Eko Atlantic development is being carried out as a Public–private partnership (PPP)with private companies and investors providing the funding, whilst Lagos State Government(LASG) is a strategic partner, with the support of the Federal Government.(Nigeria Government) The Contractors are China Communications Construction Group LTD(CCCC), a company that works in the field of marine dredging and landfill operation. Consultants are Royal Haskoning (traffic and transport expertise) and ar+h Architects. South Energyx Nigeria Ltd., a subsidiary of the Chagoury group, was specifically created to undertake the development. Testing of the sea defence system took place at the DHI Institute in Copenhagen, Denmark, where models were successfully tested for one-in-a-hundred-year ocean surges, and one-in-120-year, one-in-150-year and one-in-1,000-year storms.

Overview

Eko Atlantic will satisfy needs for financial, commercial, residential and tourist accommodations, with infrastructure in line with modern and environmental standards[this document does not show which environmental standards are used neither if Eko Atlantic is in line with any environmental standard]. These standards will offer the city’s residents water, waste management, security and transportation systems.
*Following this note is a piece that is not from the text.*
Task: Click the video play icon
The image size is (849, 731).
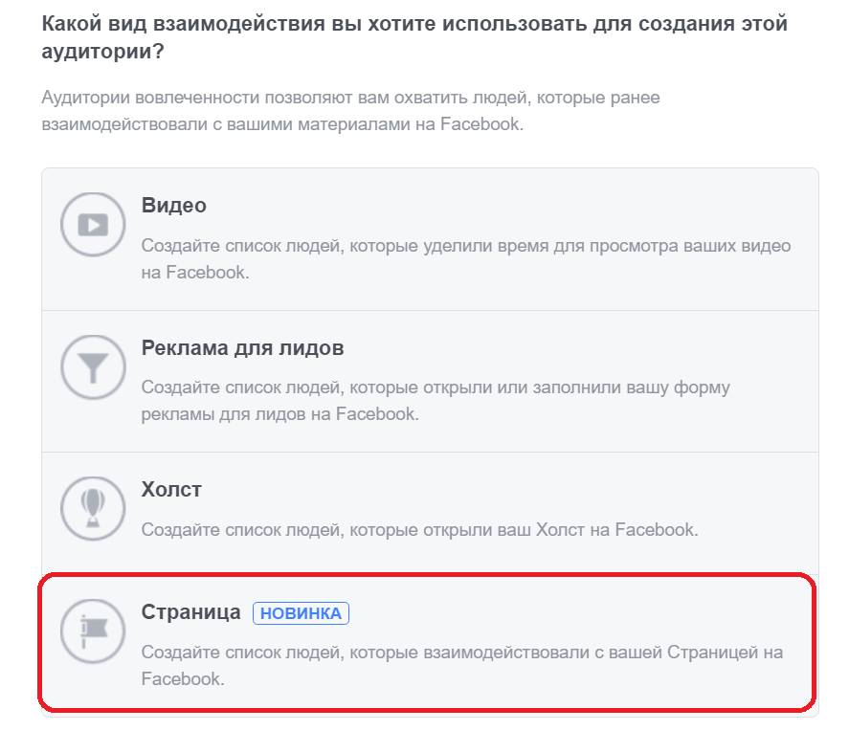Action: [x=93, y=225]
The city will also have an independent source of energy generated specifically for the city.

Eko Atlantic is situated on land reclaimed from erosion and is protected by a coastal revetment designed by Royal Haskoning colloquially known as the Great Wall of Lagos, a planned 8.5 km long barrier constructed primarily of rock and faced with concrete accropode armour.
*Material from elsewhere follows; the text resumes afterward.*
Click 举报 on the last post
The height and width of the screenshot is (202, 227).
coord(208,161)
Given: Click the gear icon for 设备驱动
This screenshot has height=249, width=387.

The Eko Atlantic City project received global attention in 2009, as the Lagos State Government and its private sector partners on the Project, South Energyx, received the Clinton Global Initiative Commitment Certificate.

Districts
Eko Atlantic is master-planned to contain seven districts which are as follows:

Harbour Lights
Business District
Marina
Downtown
Avenues
Eko Drive
Ocean Front

Milestones

As of May 2009, while the project was still in its dredging phase, about  have been sand-filled and placed in the reclamation area, while about 35,000 tonnes of rock have been delivered to the site.  In certain parts of Bar Beach, the land being reclaimed can already be seen. Dredgers are working around the clock to fill the site with sand.

On 21 February 2013, a dedication ceremony was held at the reclaimed land of Eko Atlantic, with Goodluck Jonathan, Bill Clinton, Babatunde Fashola, Bola Tinubu, Aminu Tambuwal, and Ibikunle Amosun attending.

In March 2014, David Frame, managing director of South Energyx Nigeria Ltd., the firm responsible for the development, confirmed that "The first residential tower will open in 2016".

By November 2020, a few buildings most notably Eko Pearl Towers have been completed with several more under construction and at planning stages. The city has become an active venue for popular afro-concerts and sports events like the Lagos City Marathon and Copa Lagos.  Eko Atlantic City has also secured an EDGE certification from the International Finance Corporation (IFC), a member of the World Bank Group.

Controversy 

The Eko Atlantic project has been criticized by local residents living nearby, saying that ongoing construction works have caused coastal erosion and ocean surges; as ocean water surges through living areas, flooding access roads and taking down electricity poles and forcing residents to relocate. The Lagos State Government is also being criticized for failing to involve the people in the project.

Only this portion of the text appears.